The presentation also suggests that these three types of semantics correspond to different fields of study:
- Logical semantics aligns with philosophy, likely due to its focus on truth and reasoning.
- Representational semantics relates to science, possibly because of its emphasis on defining and categorizing concepts.
- Relational semantics connects with linguistics, as it delves into the intricacies of language structure and meaning.
Notes at capabilities and limitations
- AI's Capabilities and Limitations
- AI can perform various tasks like translation, summarization, and content generation. However, its abilities aren't consistent across all areas, creating a "jagged technological frontier". This means AI excels at some tasks while struggling with others that may seem similar in complexity.
- AI models can be logical, representational, and relational. They can process language, translate, answer questions, and even generate creative text formats, like poems.
- Large Language Models (LLMs), a type of AI, have limitations such as hallucination (producing false information), unpredictability, and a lack of planning and self-awareness.

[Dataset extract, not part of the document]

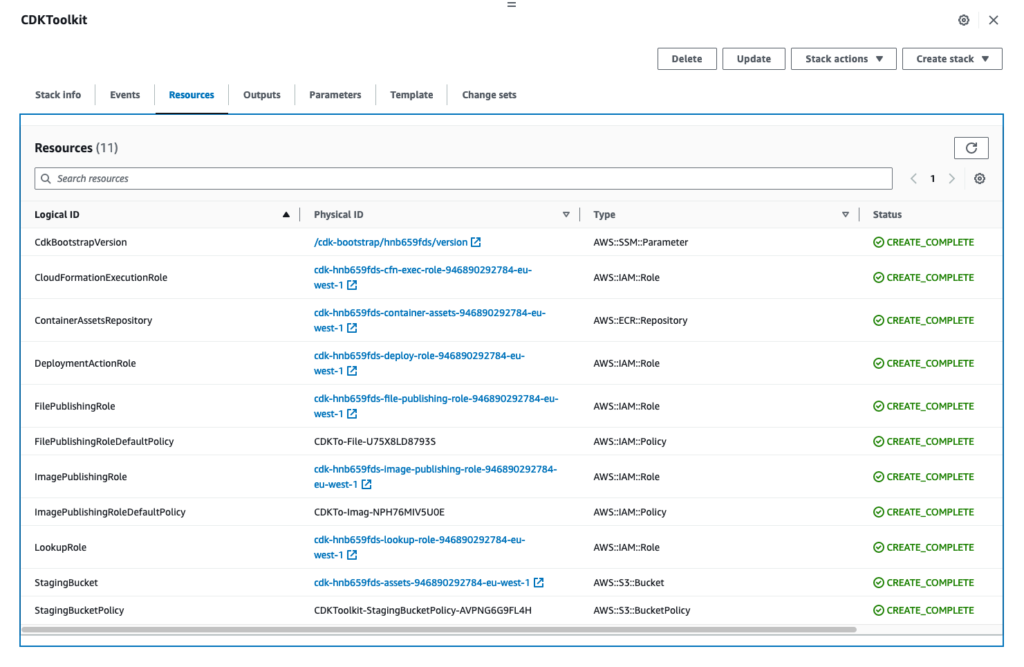Image resolution: width=1024 pixels, height=667 pixels.
Task: Open the Create stack dropdown
Action: pyautogui.click(x=951, y=59)
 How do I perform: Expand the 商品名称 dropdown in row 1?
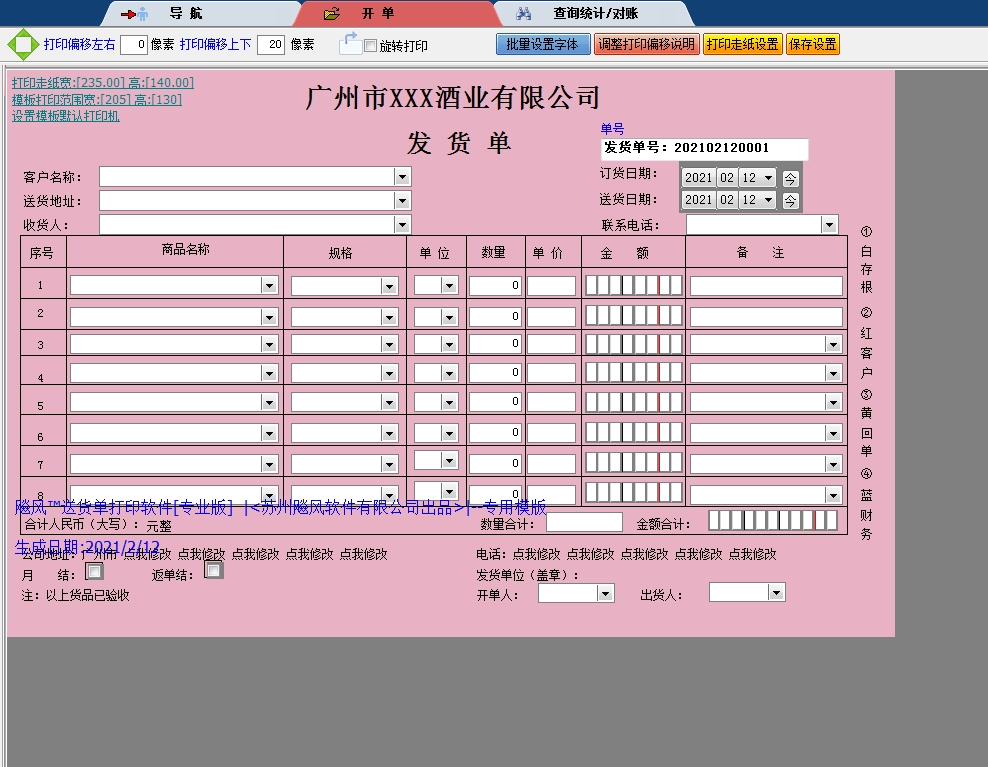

- It's crucial to be aware of these limitations and fact-check AI-generated content, especially in academic settings where accuracy is paramount.
- Using AI Effectively
- Experimentation and learning from others are key to using AI tools effectively.
- AI can be a useful assistant, but it's important to provide clear instructions, check its work, and remember that it can't learn or act independently. It needs human guidance.
Conclusion
- The presentation concludes by highlighting the importance of experimentation, learning from others, and understanding AI's limitations to effectively navigate the "jagged technological frontier" of AI capabilities.